Prognosis of Tissue Stiffness Through Multilayer Perceptron Technique With Adaptive Learning Rate in Minimal Invasive Surgical Procedures

Abstract

Flexible needles are navigated through anatomical pathways to reach deep seated tissues for minimally invasive surgical procedures. During such risky navigation, anatomical obstacles and the target malignant tissue regions could be dislodged due to excessive stress upon needle-tissue interaction. Hence, knowledge about the interactive forces is essential to execute a safe needle steering procedure during percutaneous cancerous treatments. This paper proposes an adaptive learning rate based multilayer perceptron technique for determining Young’s modulus of tissue at each stage of navigation and then utilizing this value to predict the deflection of flexible needle in tissue environment. To validate the accuracy of predictions, an energy-based model is incorporated into the analysis. Simulation results demonstrate that the proposed model can efficiently predict Young’s modulus in just 0.59 secs.
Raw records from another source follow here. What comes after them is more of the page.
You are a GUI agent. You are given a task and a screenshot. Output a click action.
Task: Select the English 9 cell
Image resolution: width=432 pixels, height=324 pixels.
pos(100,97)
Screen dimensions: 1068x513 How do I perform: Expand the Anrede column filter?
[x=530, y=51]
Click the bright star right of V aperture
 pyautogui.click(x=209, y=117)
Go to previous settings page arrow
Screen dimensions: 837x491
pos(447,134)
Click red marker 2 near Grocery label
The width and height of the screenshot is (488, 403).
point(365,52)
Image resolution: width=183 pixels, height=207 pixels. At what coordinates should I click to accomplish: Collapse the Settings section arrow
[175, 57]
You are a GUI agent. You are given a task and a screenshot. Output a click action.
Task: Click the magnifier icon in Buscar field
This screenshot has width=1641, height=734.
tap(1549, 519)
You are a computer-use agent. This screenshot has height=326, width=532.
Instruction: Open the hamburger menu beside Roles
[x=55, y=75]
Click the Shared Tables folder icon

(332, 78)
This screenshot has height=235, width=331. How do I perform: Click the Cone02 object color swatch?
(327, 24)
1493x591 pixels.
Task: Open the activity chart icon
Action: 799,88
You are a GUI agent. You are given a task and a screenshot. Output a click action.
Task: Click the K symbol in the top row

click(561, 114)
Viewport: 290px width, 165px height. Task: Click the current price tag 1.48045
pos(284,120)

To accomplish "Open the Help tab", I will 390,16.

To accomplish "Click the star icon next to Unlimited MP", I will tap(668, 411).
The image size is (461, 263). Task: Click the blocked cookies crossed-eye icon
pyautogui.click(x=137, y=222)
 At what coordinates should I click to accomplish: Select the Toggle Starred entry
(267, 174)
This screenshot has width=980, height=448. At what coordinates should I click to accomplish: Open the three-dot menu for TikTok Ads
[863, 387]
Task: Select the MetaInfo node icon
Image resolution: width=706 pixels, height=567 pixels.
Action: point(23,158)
To further validate the efficacy of this novel methodology, extensive experimental studies are conducted, including rigorous statistical analysis using ANOVA with a 5% accuracy level. The effectiveness of neural networks is underscored through a two-sample t-test across 5 different trials, revealing consistently low mean absolute errors, typically below 1.5 kPa, except in trial 3. These findings highlight the reliability of the proposed novel technique in predicting Young’s modulus and ensuring accurate needle deflection predictions.